§ MATERIALS PROVIDED:
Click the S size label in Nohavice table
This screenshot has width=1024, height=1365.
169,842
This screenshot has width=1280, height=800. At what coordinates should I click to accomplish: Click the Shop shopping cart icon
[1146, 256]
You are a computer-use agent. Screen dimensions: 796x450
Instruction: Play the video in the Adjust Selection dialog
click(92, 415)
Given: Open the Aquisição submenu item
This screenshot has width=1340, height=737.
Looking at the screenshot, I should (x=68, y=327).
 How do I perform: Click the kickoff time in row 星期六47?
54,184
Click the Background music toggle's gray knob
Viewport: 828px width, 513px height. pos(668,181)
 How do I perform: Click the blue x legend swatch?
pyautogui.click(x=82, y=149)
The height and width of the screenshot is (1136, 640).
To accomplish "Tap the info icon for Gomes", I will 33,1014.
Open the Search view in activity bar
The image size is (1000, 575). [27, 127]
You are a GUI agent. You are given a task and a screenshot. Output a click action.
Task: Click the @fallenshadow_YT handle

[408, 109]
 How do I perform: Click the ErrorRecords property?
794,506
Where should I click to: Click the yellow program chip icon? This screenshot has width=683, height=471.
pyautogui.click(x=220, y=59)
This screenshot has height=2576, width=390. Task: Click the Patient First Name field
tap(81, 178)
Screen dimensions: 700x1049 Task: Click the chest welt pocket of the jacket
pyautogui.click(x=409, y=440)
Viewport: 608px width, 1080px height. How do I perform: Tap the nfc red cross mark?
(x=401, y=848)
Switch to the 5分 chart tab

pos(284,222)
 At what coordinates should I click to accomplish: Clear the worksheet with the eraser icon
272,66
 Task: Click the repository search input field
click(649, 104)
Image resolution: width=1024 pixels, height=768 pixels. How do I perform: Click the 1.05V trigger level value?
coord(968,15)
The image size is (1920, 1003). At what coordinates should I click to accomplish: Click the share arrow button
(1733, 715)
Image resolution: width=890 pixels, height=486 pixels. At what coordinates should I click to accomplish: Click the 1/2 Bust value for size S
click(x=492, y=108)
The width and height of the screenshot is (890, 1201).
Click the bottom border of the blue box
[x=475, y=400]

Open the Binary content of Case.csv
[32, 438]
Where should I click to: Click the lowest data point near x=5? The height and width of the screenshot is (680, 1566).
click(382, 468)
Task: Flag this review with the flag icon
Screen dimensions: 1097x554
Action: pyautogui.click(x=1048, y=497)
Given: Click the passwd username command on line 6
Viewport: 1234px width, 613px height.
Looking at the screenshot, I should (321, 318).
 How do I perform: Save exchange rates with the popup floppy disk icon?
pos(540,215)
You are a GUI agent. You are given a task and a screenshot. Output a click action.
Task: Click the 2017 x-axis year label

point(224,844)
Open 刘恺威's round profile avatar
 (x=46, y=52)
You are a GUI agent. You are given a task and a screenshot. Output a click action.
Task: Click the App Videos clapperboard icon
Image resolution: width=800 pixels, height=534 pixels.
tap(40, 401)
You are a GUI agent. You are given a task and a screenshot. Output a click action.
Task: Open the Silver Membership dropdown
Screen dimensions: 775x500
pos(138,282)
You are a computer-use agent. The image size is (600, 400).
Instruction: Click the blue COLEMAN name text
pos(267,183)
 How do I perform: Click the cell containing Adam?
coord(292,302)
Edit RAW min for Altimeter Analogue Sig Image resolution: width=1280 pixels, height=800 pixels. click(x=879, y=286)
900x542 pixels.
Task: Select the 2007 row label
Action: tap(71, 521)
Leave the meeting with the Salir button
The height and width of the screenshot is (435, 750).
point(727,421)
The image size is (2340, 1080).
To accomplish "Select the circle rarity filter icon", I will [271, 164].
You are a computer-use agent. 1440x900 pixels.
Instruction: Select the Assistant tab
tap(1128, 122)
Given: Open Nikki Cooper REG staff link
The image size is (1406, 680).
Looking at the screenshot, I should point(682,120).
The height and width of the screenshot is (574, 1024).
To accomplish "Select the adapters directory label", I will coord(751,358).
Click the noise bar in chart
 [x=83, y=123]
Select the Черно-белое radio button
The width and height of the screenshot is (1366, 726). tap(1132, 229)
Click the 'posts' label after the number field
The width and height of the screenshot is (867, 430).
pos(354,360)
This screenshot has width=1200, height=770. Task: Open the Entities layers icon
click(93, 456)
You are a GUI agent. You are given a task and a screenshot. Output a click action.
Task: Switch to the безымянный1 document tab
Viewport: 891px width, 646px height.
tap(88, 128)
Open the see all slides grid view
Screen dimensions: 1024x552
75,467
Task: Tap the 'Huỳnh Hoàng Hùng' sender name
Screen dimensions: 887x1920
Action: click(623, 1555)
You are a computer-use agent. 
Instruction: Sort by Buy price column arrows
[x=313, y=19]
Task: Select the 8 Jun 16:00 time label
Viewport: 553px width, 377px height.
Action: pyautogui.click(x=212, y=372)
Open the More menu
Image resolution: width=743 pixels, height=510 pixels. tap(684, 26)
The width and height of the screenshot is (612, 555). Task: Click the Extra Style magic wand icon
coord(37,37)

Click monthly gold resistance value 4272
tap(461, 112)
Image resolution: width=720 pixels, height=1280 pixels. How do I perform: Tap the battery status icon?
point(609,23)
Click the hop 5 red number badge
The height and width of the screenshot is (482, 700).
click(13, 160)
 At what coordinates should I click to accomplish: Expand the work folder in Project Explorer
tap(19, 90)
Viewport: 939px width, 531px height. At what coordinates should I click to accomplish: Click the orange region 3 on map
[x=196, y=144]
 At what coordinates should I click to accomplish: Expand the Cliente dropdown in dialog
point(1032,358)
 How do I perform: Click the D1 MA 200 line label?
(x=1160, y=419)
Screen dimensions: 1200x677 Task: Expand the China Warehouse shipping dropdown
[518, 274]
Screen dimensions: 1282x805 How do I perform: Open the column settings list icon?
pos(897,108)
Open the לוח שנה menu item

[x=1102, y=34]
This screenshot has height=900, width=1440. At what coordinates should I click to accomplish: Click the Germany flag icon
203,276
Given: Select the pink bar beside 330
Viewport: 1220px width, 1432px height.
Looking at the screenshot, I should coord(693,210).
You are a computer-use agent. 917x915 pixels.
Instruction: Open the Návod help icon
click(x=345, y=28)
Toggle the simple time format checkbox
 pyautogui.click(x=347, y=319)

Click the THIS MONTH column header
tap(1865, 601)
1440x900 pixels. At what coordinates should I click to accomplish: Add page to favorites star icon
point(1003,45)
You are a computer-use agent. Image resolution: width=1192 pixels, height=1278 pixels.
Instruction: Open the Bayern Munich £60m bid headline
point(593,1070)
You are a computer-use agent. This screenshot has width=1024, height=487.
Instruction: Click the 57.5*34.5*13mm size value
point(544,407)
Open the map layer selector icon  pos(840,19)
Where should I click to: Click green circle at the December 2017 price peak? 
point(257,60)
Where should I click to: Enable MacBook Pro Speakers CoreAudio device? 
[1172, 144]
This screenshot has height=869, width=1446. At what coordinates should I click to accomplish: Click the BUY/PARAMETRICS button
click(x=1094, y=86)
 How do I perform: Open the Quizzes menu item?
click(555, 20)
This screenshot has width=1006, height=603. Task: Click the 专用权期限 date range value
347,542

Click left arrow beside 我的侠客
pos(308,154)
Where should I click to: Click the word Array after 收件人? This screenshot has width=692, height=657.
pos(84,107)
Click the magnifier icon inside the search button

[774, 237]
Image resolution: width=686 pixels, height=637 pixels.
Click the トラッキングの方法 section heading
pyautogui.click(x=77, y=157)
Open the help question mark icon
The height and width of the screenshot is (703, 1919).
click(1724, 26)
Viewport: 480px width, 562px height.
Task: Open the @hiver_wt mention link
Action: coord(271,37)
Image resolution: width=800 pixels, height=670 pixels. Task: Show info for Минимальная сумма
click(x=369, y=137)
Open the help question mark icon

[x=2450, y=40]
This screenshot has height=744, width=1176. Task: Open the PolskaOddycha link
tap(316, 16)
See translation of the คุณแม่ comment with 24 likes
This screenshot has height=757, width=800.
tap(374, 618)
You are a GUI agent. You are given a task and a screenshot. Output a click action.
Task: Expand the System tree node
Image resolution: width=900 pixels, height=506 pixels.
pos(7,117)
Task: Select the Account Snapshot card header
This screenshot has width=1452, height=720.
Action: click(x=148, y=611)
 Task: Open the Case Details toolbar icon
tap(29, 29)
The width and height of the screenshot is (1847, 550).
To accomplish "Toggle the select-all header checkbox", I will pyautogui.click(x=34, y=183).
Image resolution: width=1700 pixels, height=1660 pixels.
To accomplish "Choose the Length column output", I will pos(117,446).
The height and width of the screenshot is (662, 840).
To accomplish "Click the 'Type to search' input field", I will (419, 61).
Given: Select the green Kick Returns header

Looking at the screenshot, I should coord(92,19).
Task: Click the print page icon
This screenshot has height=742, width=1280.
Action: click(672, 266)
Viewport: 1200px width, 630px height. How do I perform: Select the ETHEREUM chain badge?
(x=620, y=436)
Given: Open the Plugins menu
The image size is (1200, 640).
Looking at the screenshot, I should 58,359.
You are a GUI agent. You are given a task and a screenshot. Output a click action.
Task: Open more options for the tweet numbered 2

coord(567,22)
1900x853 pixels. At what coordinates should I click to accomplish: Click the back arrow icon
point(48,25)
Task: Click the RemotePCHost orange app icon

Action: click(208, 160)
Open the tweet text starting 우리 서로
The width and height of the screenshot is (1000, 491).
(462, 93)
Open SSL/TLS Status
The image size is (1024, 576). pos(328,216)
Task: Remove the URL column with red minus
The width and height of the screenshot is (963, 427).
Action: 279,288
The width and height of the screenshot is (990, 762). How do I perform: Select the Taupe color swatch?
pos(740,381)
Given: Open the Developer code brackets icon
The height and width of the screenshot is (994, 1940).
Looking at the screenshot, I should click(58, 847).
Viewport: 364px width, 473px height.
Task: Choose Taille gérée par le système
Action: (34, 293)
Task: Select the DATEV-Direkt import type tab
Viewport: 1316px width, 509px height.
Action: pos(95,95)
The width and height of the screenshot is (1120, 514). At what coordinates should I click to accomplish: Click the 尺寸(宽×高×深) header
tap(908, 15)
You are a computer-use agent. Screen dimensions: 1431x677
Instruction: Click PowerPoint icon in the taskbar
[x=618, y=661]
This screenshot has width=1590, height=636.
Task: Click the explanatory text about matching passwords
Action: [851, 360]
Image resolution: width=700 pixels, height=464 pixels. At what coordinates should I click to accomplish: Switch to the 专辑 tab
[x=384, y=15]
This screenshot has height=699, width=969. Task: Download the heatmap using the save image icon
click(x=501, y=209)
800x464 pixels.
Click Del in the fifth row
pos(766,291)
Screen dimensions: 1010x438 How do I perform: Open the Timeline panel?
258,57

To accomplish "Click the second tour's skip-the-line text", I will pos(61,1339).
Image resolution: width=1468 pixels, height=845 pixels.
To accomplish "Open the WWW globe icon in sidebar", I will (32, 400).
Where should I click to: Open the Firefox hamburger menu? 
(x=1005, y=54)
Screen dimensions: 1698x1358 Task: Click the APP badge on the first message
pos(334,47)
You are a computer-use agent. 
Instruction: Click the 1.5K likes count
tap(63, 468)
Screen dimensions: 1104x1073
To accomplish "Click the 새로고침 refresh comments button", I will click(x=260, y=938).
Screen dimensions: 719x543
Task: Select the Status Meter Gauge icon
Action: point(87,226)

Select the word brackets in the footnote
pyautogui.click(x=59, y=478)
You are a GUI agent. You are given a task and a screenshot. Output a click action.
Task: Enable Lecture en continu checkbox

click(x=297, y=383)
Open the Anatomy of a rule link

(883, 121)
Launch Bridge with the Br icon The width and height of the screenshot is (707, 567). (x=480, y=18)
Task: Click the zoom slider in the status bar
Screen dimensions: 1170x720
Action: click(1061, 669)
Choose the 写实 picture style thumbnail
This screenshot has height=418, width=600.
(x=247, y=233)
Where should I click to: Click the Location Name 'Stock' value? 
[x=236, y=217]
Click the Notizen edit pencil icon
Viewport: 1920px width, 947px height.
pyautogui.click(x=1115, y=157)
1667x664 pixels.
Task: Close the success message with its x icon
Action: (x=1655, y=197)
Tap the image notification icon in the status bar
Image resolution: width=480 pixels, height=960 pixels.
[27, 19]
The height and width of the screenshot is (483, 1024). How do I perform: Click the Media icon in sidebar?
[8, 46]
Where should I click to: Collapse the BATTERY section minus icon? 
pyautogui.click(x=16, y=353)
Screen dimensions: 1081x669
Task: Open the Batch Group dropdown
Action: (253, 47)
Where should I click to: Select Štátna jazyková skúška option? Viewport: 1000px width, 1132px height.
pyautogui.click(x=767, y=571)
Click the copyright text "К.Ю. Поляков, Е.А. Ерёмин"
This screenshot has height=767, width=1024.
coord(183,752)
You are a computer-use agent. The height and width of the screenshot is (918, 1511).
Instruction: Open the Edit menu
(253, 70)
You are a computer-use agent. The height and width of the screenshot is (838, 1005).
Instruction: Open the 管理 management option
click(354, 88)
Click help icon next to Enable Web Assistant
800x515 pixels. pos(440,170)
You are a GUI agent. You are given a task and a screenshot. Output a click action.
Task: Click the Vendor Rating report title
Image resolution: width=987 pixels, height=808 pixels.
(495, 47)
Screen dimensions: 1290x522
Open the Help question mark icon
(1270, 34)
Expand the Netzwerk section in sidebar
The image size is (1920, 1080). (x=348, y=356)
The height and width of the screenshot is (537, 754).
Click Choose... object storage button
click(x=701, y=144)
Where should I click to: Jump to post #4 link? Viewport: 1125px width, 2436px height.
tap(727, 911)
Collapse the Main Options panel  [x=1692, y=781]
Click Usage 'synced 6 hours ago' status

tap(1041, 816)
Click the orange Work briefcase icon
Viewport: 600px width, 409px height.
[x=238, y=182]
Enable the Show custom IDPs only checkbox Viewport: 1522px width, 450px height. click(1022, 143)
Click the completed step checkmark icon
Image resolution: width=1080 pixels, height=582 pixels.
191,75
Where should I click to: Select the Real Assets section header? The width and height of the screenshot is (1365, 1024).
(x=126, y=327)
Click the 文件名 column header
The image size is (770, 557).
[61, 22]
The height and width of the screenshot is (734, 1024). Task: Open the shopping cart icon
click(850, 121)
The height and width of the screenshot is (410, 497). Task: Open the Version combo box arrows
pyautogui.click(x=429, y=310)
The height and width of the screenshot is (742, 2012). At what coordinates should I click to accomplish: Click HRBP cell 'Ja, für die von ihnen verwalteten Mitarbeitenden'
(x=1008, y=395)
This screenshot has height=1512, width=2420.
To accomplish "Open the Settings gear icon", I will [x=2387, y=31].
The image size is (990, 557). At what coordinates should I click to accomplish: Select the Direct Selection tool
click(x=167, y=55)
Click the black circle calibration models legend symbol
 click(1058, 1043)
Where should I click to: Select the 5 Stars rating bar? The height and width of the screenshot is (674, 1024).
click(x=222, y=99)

§ TASK PROMPT: What count of lines in the listing contain the word "computer"? Reply with the number only.

§ OUTPUT: 11